A 2016 study by the University of California in San Francisco worryingly found that 43 percent of seniors felt lonely on a regular basis. And for those who didn’t or couldn’t seek out companionship, it meant they were 45 percent more likely to reach an earlier death.
That’s why Aveo’s retirement villages offer residents a range of communal areas, with sprawling grounds open to aspiring gardeners, BBQ areas, and libraries, games room and even a woodshed.
And there’s a packed social calendar for residents to choose from: lawn bowls in the morning, meditation after lunch, cheese and wine in the afternoon sun, or reading a book alone in the garden.
Strategic Operations Manager of Retirement Living for Aveo, James Wiltshire, said: “It’s about having a range of activities to pick and choose from, even if you don’t fancy doing anything.”
It’s perhaps unsurprising that a huge amount of those who finally enter a retirement village wish they had done so earlier and regret stalling over a misconception that it’s going to be too costly or a fear of losing their independence.
Interestingly, a study released in September 2017 by University of Technology Sydney found that retirement village living was actually cheaper than home ownership due to the lifestyle services on offer.

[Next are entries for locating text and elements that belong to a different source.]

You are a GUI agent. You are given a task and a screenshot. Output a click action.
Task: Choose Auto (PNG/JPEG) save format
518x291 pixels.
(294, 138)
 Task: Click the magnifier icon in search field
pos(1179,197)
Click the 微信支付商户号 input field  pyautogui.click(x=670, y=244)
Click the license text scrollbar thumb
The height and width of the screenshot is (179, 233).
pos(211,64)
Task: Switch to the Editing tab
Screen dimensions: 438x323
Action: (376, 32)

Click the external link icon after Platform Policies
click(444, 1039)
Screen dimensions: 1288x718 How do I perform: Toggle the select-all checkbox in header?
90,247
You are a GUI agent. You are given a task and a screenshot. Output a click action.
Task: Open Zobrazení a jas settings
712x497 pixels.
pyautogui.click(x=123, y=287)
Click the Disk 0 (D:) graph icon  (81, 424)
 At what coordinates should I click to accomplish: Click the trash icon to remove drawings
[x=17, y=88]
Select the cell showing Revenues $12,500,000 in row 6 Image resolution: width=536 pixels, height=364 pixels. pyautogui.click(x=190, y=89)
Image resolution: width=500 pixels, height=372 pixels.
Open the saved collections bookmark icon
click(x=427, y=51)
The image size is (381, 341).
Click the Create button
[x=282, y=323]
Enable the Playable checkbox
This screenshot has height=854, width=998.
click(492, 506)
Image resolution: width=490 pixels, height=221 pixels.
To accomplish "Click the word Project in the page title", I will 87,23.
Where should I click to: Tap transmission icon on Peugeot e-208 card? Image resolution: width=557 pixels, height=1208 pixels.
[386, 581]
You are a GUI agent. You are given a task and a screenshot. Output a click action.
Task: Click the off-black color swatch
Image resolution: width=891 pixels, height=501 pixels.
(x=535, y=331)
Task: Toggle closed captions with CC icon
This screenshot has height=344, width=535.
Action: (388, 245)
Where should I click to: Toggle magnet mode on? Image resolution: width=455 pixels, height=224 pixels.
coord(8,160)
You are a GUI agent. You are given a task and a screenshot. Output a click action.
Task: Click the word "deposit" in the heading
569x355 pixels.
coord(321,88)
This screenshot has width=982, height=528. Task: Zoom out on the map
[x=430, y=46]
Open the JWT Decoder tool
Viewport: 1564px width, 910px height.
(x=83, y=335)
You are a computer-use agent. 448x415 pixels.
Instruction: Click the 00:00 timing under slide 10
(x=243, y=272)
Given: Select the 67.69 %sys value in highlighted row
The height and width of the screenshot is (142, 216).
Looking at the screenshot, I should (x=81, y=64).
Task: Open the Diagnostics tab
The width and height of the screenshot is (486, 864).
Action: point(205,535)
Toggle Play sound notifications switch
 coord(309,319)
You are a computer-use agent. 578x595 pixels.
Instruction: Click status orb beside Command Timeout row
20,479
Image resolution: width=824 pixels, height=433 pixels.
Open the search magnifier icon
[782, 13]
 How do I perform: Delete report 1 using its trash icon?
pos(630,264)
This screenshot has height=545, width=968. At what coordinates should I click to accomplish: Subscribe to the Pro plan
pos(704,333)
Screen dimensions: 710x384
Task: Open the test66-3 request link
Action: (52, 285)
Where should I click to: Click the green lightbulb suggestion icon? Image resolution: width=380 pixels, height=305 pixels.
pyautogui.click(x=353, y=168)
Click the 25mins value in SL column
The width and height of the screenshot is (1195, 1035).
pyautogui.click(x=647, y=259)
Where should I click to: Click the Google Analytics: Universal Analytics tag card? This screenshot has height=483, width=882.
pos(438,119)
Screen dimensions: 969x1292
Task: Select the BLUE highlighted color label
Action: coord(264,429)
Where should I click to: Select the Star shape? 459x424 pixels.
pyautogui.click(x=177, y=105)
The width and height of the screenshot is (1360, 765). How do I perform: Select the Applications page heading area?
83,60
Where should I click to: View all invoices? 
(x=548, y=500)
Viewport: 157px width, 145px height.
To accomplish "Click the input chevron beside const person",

Executive Director Retirement Living at the Property Council of Australia, Ben Myers, also added, “If you live outside a retirement village and you access facilities and services like swimming pools, gymnasiums, libraries, GP clinics and social activities, this report shows you’re going to probably end up paying more than it costs to live in a retirement village.”
Report author Lois Towart said, “This comparison was based on the financial and lifestyle components of retirement village living including entry price, ongoing costs, facilities and services, exit price and intangible factors.”